George Washington and his company were, of course, not the only ones harvesting the lumber from American wetlands. In the last 300 years, the majority of wetlands in the contiguous United States have been lost to logging or converted to land for agriculture or urban development. When European colonizers first arrived in the 1600s, the land was covered in approximately 221 million acres of wetlands - by the 1980s, only 103 million acres remained. Twenty-two states have lost 50% or more of their wetland forests and six states have lost more than 85%.

Through the 1700s especially, wetlands and swamps in particular were considered blights on what could be prosperous land. They “bred disease”, restricted travel, and took up rich soil where crops could be instead - far from favorable for frontier folk. The choice to clear the wetlands seemed natural, because these new settlers were oblivious to the resources that prospered in them and the protection they provided.

In the mid-1800s, the US government passed the Swamp Land Acts of 1849, 1850, and 1860 – each turning federal land containing swamps over to states that promised to drain them. During this time, the US was going through a period of rapid expansion. The population was growing quickly, both through domestic childbirth and immigration. While the country was also expanding westward, the need for farmable land nearby was high. So, again, the choice to clear more wetlands seemed natural.

Over the centuries, the American wetlands - refashioned to suit its new settlers - have changed drastically. While clearing the wetlands made sense at the time, we’ve come to learn that wetlands are invaluable resources and the long-term effects of this habitat loss has become clear.

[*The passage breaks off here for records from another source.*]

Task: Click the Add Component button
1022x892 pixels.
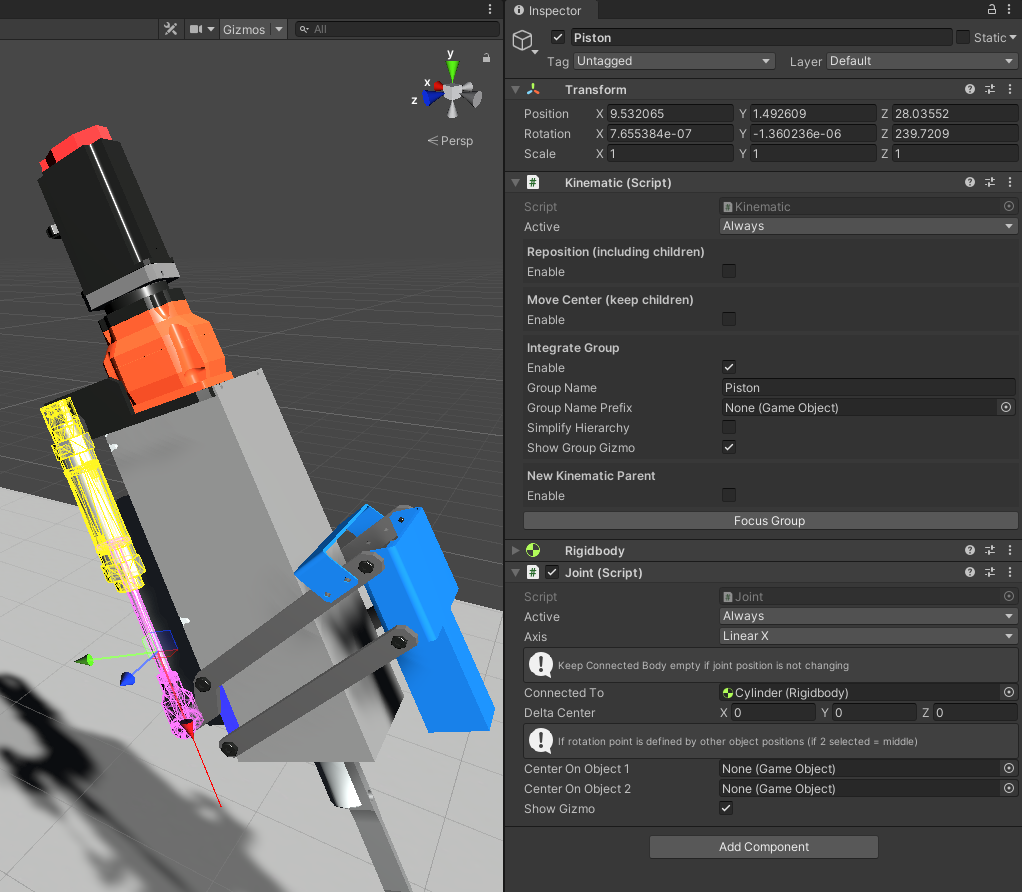Action: 764,847
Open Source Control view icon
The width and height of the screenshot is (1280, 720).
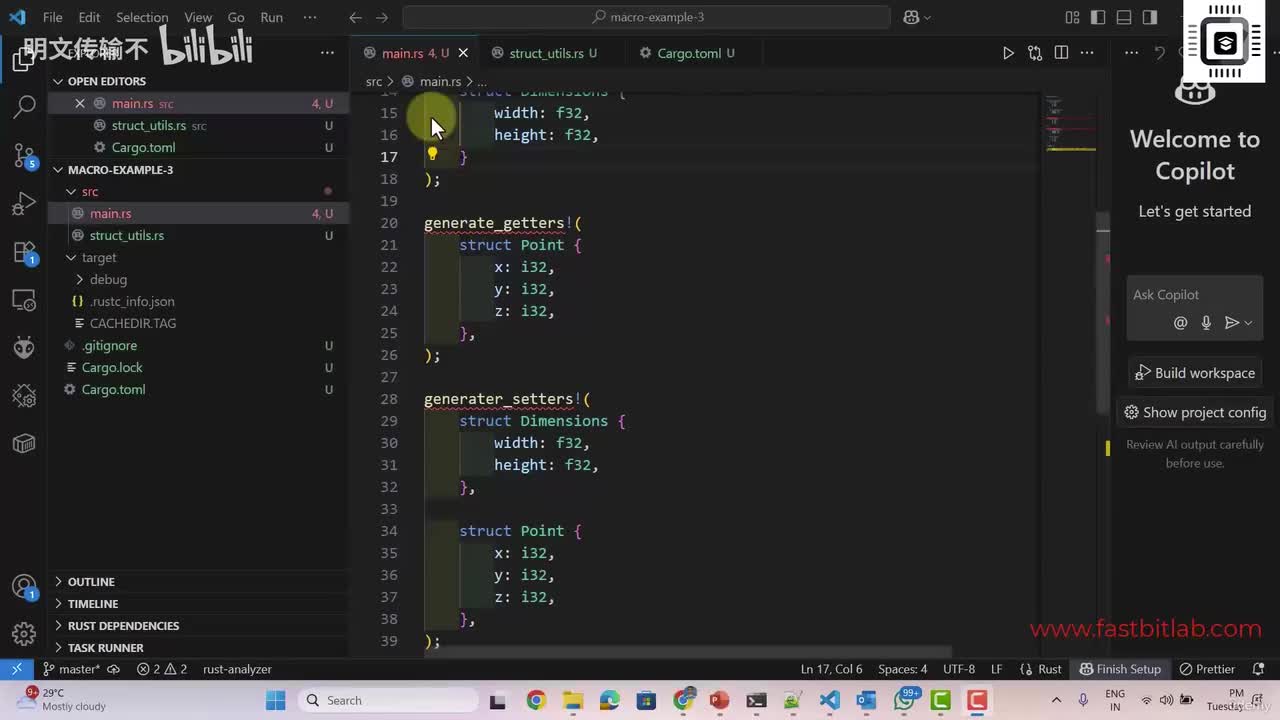(x=24, y=155)
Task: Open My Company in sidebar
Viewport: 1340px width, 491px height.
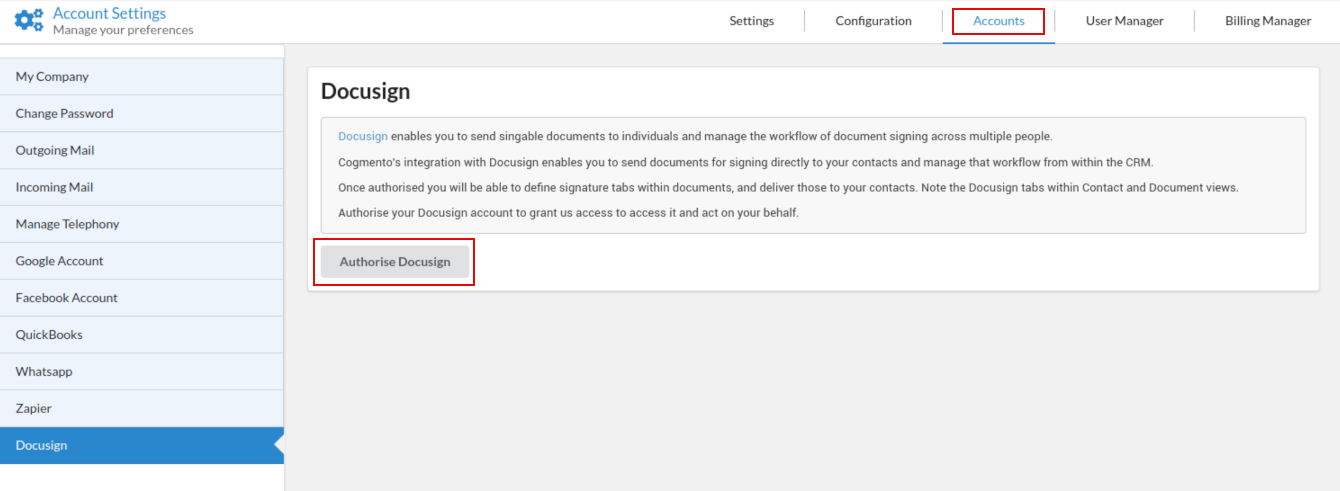Action: point(52,77)
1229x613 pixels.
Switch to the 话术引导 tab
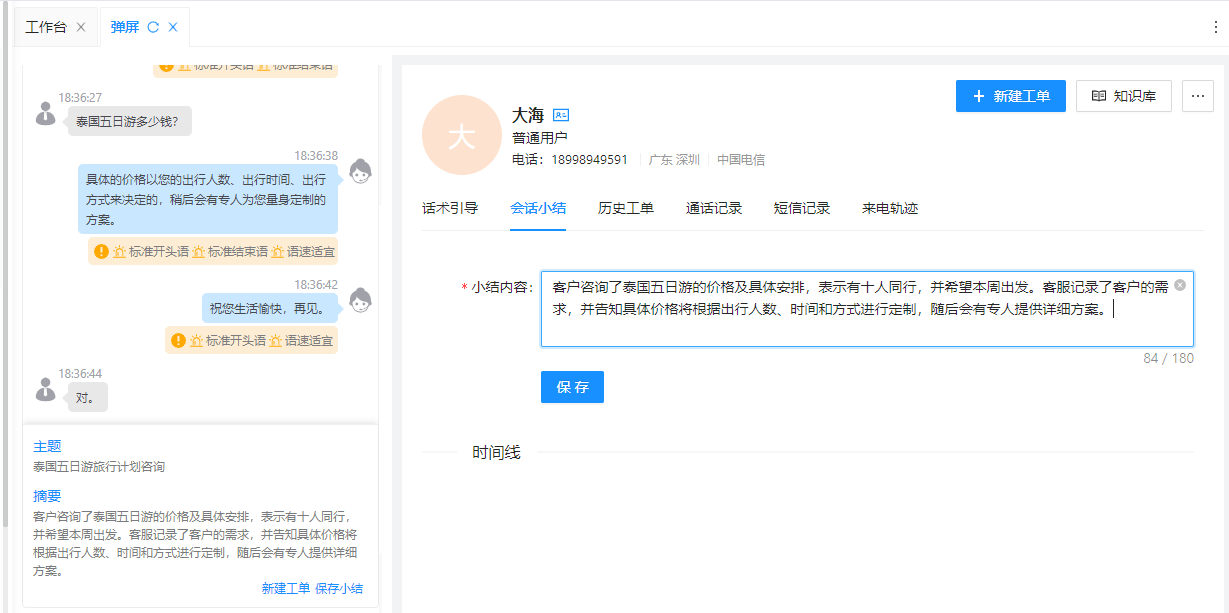450,209
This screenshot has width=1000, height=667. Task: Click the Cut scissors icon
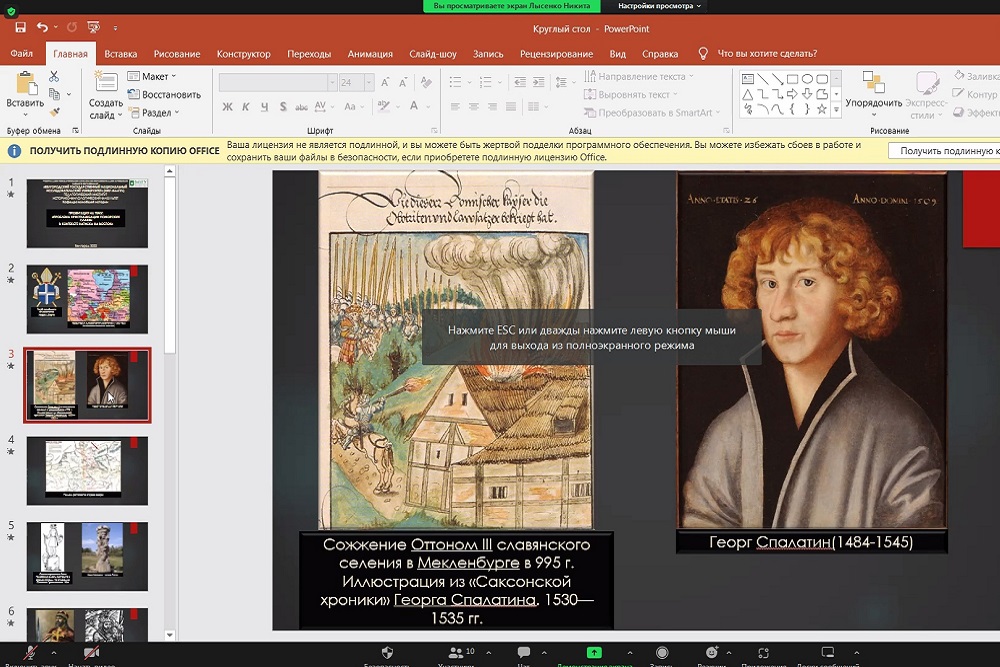(56, 76)
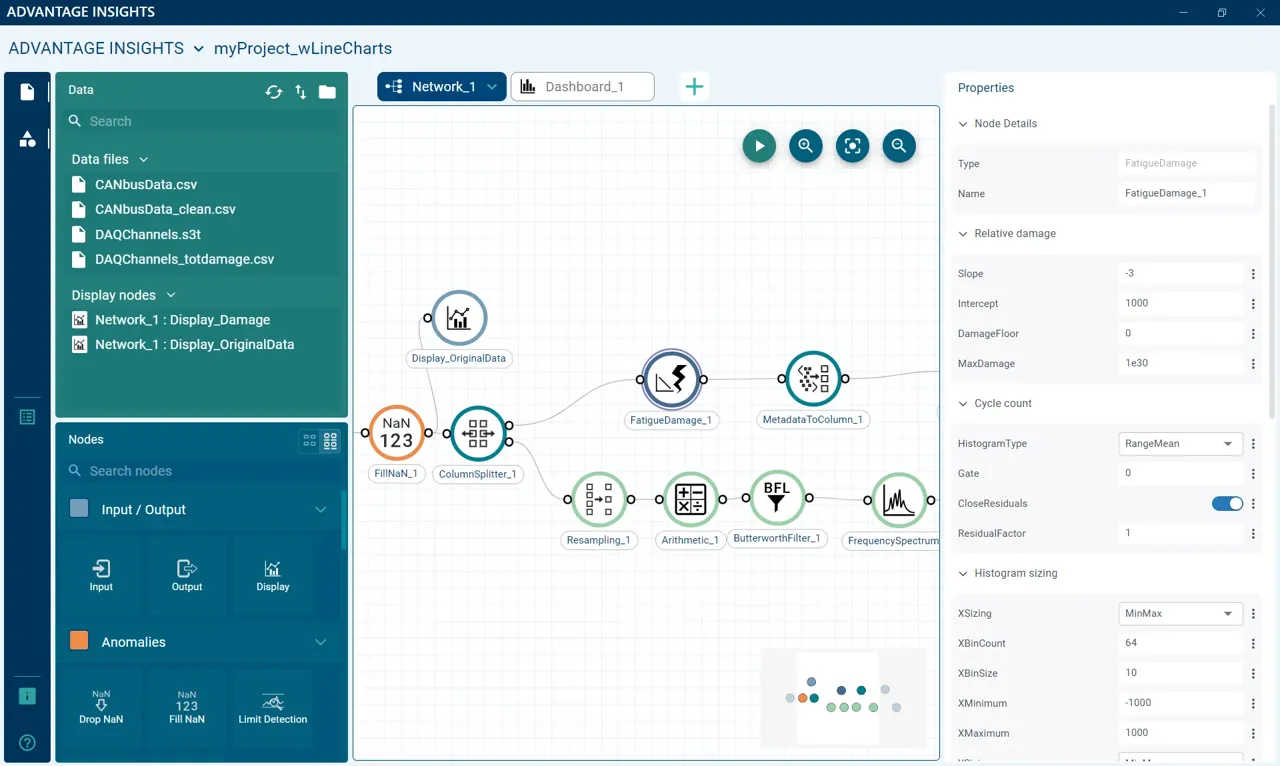Open the HistogramType dropdown
This screenshot has height=766, width=1280.
point(1179,443)

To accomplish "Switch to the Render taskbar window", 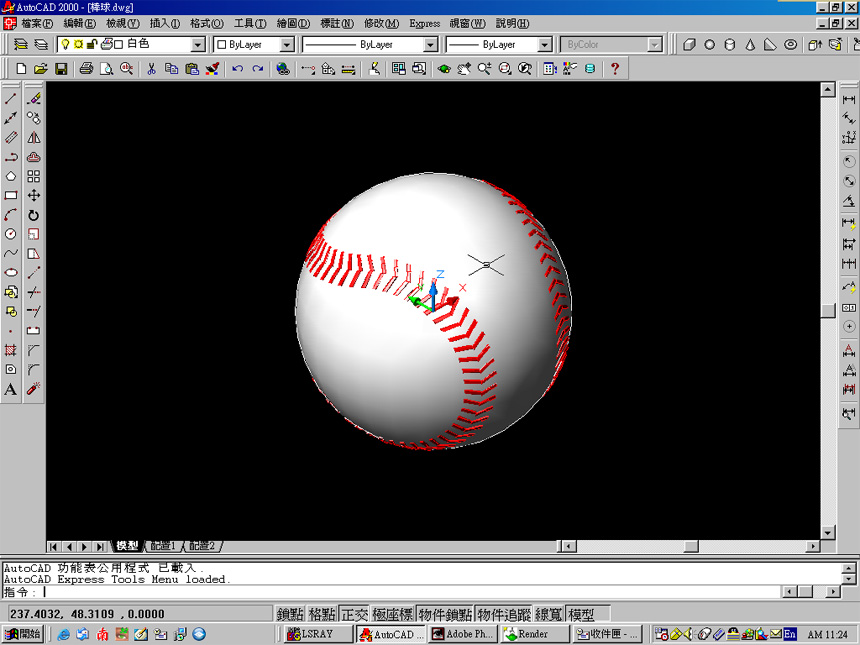I will tap(535, 634).
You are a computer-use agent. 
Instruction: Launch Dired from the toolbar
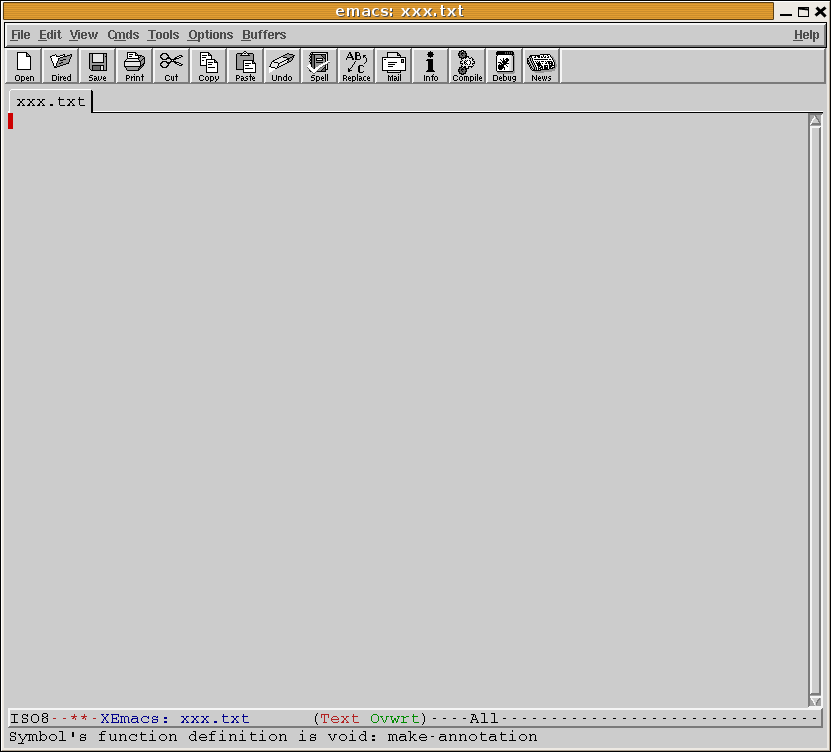[x=61, y=66]
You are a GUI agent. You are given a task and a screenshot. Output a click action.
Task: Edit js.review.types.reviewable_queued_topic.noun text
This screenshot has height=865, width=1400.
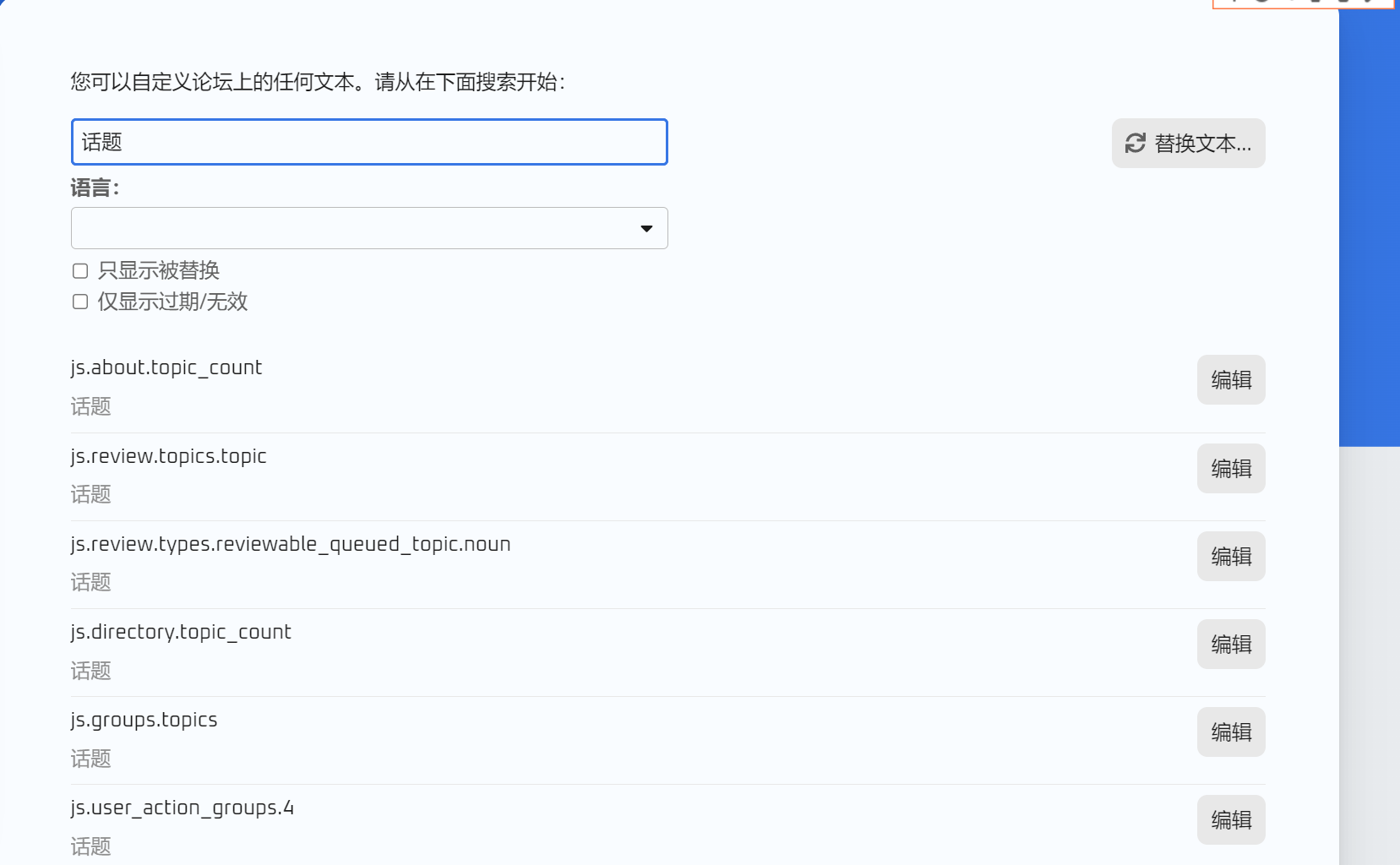(x=1231, y=557)
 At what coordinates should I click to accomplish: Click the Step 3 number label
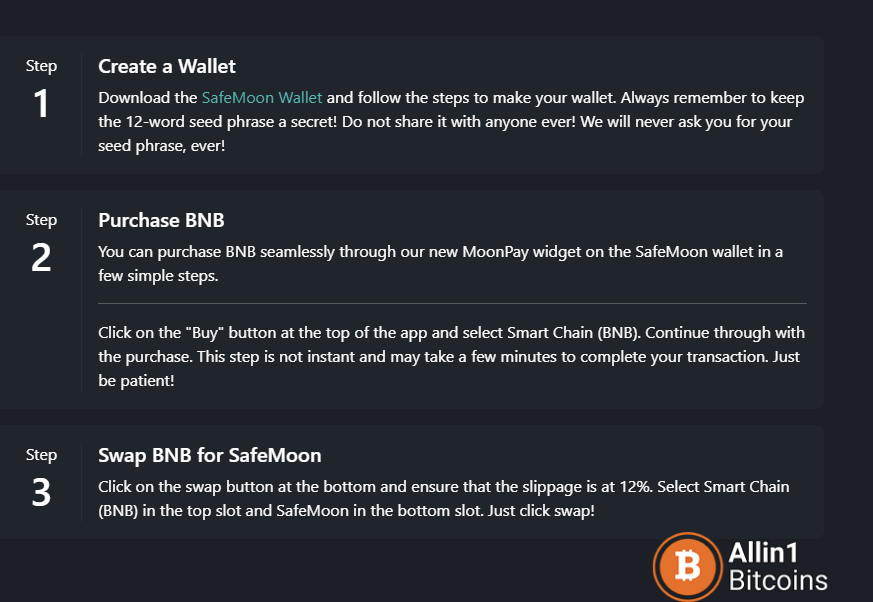click(x=41, y=492)
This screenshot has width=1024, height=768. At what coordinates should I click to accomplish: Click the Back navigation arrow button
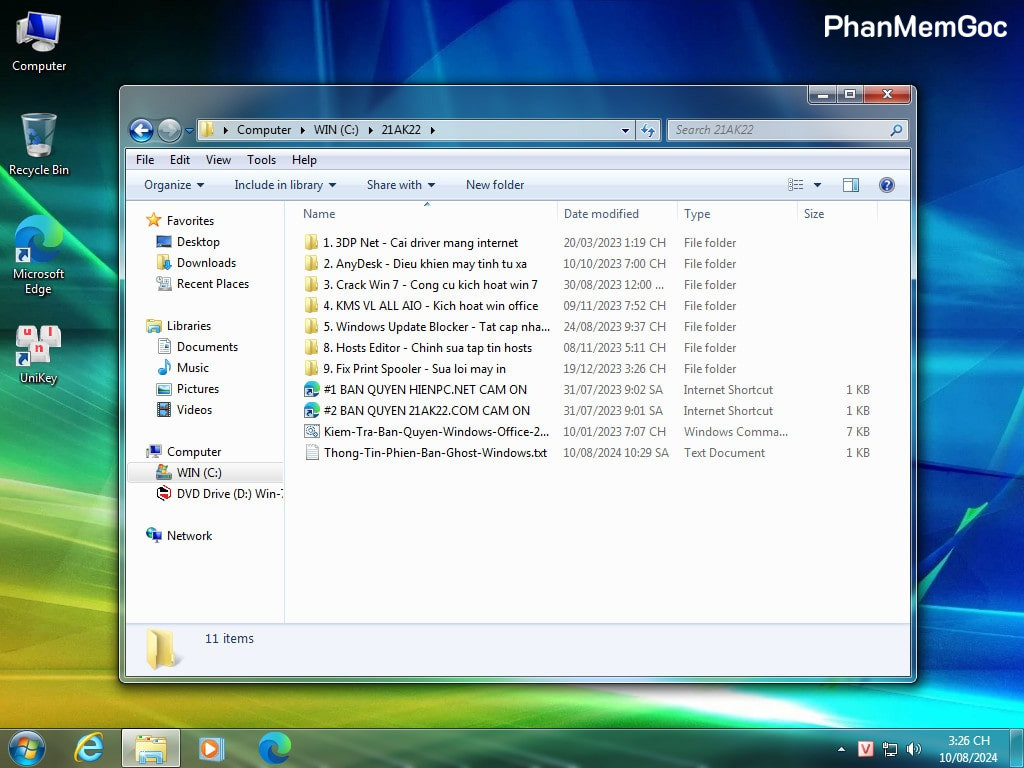tap(141, 130)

Wetlands are an essential part of regional ecosystems – in which we’re included. We need wetlands to sustain our water supply, both because they work to filter pollutants and because they’re a source of water. They also work to protect our communities from severe weather, like hurricanes and flooding, by dampening the force with which they hit the land and by preventing land corrosion. Additionally, wetlands sequester approximately 20-30% of global carbon emissions - peatlands on their own store twice as much carbon as the world’s forests despite covering only 3% of the planet’s surface. These areas are also home to unique wildlife and fascinating plants; one-third of the currently-listed endangered species rely on wetlands to survive.

As the second driest state in the country, it’s no surprise that wetlands account for only 1% of Utah’s total land coverage. Because they’re so rare within our state, that makes them even more valuable. In an arid landscape, we need all the water we can get and our wetlands provide a hefty portion of our water supply. They’re also essential tools in preventing flooding, the costliest and most prevalent hazard in Utah. Although Utah’s wetlands are still in danger, we thankfully have many individuals in our community working to preserve and restore these valuable features of our state. Nonprofit communities (like the Sageland Collaborative and TreeUtah) along with governmental organizations (like the Utah Geological Survey) and numerous individuals throughout the state are working hard to maintain our wetlands.